§ **Your instructions**:
Among the records below, find each line containing the word "computer" and copy it.

==== Material for this task

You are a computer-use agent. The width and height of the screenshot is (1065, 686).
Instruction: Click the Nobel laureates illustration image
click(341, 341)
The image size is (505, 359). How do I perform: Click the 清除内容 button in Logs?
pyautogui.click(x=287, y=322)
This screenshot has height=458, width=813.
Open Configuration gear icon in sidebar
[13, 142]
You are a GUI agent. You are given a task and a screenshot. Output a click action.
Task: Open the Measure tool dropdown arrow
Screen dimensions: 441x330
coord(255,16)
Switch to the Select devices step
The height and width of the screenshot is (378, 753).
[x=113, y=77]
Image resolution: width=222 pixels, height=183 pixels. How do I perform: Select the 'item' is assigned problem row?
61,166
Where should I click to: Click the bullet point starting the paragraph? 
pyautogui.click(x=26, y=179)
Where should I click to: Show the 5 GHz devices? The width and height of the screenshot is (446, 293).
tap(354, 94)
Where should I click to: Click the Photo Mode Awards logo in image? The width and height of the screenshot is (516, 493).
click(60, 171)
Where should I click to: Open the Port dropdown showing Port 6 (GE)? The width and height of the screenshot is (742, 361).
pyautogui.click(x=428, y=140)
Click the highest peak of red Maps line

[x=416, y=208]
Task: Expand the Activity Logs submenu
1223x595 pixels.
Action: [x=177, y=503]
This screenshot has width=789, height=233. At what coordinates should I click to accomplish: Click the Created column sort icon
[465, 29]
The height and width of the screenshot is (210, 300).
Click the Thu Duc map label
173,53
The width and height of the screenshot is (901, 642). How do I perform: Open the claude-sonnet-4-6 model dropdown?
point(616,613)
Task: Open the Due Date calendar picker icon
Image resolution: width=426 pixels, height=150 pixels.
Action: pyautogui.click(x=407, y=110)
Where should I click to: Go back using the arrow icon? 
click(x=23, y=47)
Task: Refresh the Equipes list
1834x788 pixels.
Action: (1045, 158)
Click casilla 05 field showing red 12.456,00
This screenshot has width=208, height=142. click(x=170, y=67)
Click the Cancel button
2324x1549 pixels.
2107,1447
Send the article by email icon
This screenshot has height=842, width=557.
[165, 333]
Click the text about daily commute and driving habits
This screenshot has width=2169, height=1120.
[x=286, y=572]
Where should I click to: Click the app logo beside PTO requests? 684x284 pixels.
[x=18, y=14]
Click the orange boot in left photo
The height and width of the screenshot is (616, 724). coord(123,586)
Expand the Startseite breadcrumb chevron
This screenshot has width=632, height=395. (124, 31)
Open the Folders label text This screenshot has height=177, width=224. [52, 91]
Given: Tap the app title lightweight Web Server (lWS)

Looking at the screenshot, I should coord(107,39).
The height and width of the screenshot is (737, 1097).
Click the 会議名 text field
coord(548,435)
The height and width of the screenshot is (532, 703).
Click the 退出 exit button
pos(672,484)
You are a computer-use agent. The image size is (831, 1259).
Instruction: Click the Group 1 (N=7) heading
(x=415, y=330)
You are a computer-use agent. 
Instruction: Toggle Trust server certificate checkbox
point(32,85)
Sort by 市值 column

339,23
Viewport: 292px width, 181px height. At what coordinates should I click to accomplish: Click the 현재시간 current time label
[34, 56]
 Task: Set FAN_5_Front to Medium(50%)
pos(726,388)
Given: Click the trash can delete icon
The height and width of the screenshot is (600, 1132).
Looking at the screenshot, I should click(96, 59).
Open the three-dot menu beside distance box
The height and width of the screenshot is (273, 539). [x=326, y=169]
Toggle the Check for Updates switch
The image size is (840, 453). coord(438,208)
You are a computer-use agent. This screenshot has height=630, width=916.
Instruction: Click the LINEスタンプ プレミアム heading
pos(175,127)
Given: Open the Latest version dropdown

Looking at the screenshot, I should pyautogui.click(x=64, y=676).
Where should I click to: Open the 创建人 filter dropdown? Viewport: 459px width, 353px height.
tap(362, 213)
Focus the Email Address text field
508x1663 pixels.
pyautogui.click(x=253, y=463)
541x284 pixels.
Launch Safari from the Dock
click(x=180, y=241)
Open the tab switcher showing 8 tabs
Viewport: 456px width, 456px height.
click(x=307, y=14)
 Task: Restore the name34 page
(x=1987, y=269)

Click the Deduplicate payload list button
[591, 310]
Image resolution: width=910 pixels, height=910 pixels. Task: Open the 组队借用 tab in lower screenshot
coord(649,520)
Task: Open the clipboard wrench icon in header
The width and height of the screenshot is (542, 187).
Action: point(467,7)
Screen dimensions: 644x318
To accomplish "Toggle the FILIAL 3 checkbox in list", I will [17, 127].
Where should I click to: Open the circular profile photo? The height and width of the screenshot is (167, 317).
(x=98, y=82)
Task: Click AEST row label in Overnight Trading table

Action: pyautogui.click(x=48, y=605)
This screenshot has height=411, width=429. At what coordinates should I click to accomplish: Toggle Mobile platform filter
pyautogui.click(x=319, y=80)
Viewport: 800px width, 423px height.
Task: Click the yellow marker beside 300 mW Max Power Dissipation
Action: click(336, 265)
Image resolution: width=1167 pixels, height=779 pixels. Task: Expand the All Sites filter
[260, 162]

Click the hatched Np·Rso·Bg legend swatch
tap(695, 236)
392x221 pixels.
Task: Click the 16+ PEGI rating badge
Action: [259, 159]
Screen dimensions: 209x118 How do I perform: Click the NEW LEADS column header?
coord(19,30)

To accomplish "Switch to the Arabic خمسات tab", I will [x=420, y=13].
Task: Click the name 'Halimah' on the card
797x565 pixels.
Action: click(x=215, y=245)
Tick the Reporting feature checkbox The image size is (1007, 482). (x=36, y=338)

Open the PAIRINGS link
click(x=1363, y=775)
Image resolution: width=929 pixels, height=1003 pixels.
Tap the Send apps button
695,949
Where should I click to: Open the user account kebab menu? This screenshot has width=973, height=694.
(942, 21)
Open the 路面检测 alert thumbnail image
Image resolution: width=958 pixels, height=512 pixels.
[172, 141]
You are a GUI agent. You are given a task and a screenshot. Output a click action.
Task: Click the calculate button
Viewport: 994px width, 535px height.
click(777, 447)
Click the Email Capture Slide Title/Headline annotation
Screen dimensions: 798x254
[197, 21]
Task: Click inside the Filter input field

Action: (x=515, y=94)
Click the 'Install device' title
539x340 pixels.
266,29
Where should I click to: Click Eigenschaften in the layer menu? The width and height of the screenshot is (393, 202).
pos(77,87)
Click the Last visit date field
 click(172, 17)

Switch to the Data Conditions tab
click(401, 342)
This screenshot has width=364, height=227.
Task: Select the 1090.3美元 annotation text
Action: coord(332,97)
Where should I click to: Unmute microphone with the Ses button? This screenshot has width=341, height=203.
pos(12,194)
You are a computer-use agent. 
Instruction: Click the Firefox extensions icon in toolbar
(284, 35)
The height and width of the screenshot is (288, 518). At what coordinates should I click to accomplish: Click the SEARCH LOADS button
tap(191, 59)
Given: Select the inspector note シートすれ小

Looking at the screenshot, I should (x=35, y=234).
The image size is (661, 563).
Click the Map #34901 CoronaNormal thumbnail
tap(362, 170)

========

§ **Your response**:
You are a computer-use agent. The width and height of the screenshot is (1065, 686).
You are a computer-use agent. The image size is (831, 1259).
You are a computer-use agent. 
You are a computer-use agent. This screenshot has height=630, width=916.
You are a computer-use agent. 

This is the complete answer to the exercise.